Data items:
+===+

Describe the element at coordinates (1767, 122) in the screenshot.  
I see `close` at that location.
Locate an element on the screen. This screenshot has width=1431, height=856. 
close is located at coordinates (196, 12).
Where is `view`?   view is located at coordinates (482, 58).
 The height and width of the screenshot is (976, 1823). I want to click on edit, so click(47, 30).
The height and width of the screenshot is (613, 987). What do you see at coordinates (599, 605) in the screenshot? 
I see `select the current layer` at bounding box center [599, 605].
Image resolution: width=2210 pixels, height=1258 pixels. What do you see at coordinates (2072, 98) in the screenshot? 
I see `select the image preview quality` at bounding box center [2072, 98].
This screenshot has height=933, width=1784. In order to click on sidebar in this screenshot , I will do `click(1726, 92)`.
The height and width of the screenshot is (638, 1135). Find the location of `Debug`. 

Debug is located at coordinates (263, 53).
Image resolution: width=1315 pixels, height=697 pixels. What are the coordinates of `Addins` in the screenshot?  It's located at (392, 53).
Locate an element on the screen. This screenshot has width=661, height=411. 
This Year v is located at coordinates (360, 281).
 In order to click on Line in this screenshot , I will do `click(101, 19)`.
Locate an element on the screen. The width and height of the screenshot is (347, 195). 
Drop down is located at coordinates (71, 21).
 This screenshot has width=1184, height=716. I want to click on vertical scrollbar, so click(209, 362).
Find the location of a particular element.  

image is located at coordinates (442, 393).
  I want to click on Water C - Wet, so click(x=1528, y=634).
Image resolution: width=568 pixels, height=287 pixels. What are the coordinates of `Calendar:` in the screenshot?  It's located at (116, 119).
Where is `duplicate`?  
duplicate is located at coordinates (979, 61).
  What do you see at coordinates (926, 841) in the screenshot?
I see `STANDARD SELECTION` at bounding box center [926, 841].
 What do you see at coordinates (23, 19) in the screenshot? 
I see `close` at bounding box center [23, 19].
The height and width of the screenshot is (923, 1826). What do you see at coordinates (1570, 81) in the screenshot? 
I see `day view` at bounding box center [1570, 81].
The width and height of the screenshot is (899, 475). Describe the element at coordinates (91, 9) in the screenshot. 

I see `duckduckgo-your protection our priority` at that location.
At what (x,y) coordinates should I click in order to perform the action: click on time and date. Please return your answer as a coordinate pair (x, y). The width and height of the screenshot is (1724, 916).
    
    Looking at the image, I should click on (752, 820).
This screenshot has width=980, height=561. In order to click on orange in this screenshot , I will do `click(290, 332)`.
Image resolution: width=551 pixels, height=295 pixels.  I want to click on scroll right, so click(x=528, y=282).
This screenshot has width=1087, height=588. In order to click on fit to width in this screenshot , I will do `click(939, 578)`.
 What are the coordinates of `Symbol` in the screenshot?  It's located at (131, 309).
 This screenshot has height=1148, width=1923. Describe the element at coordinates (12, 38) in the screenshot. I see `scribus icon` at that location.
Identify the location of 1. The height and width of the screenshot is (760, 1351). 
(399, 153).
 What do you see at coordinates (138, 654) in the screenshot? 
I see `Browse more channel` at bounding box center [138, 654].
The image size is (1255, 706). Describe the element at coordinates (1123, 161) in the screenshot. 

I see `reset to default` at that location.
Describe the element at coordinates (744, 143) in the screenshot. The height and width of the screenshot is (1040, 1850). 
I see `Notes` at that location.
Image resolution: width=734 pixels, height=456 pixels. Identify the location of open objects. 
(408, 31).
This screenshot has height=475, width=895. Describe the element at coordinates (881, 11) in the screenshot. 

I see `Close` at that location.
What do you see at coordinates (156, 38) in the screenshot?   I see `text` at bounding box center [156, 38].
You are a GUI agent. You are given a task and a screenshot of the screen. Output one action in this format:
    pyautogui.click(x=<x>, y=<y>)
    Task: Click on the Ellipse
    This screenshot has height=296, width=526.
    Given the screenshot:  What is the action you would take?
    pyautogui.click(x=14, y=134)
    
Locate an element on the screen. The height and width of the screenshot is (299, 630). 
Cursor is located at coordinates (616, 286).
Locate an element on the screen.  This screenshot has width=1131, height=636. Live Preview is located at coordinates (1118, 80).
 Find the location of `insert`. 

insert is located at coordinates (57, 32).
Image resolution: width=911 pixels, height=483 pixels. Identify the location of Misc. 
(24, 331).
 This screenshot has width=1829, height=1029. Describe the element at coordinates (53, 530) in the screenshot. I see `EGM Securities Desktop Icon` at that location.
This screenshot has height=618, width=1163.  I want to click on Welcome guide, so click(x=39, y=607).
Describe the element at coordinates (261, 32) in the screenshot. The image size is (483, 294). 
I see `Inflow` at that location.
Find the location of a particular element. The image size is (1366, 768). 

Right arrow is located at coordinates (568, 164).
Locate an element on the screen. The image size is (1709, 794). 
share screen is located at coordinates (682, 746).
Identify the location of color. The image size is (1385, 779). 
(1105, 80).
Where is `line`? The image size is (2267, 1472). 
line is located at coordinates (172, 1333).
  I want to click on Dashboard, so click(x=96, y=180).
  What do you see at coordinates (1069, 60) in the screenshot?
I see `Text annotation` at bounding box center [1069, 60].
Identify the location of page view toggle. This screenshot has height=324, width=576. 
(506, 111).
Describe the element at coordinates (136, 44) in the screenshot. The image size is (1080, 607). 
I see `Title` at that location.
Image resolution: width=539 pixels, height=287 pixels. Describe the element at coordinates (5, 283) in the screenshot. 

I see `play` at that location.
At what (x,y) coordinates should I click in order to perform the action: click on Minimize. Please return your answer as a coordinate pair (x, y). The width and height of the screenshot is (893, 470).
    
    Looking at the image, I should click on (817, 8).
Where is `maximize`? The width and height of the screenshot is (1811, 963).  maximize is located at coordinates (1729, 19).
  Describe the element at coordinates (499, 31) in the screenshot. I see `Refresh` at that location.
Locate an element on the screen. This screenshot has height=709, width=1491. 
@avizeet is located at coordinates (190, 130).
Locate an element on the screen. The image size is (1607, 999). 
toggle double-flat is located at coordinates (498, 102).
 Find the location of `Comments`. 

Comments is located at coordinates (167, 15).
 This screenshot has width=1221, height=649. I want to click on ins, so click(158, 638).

+===+

● WHAT IS EXPECTED: Copy the section of the material that starts with the line containing "The width and height of the screenshot is (899, 475)." and ends with the line containing "center [138, 654].", changing "coordinate pair" to "pair of numbers" and leaving everything else the same.

● EXERCISE ANSWER:
The width and height of the screenshot is (899, 475). Describe the element at coordinates (91, 9) in the screenshot. 

I see `duckduckgo-your protection our priority` at that location.
At what (x,y) coordinates should I click in order to perform the action: click on time and date. Please return your answer as a pair of numbers (x, y). The width and height of the screenshot is (1724, 916).
    
    Looking at the image, I should click on (752, 820).
This screenshot has width=980, height=561. In order to click on orange in this screenshot , I will do `click(290, 332)`.
Image resolution: width=551 pixels, height=295 pixels.  I want to click on scroll right, so click(x=528, y=282).
This screenshot has width=1087, height=588. In order to click on fit to width in this screenshot , I will do `click(939, 578)`.
 What are the coordinates of `Symbol` in the screenshot?  It's located at (131, 309).
 This screenshot has height=1148, width=1923. Describe the element at coordinates (12, 38) in the screenshot. I see `scribus icon` at that location.
Identify the location of 1. The height and width of the screenshot is (760, 1351). 
(399, 153).
 What do you see at coordinates (138, 654) in the screenshot? 
I see `Browse more channel` at bounding box center [138, 654].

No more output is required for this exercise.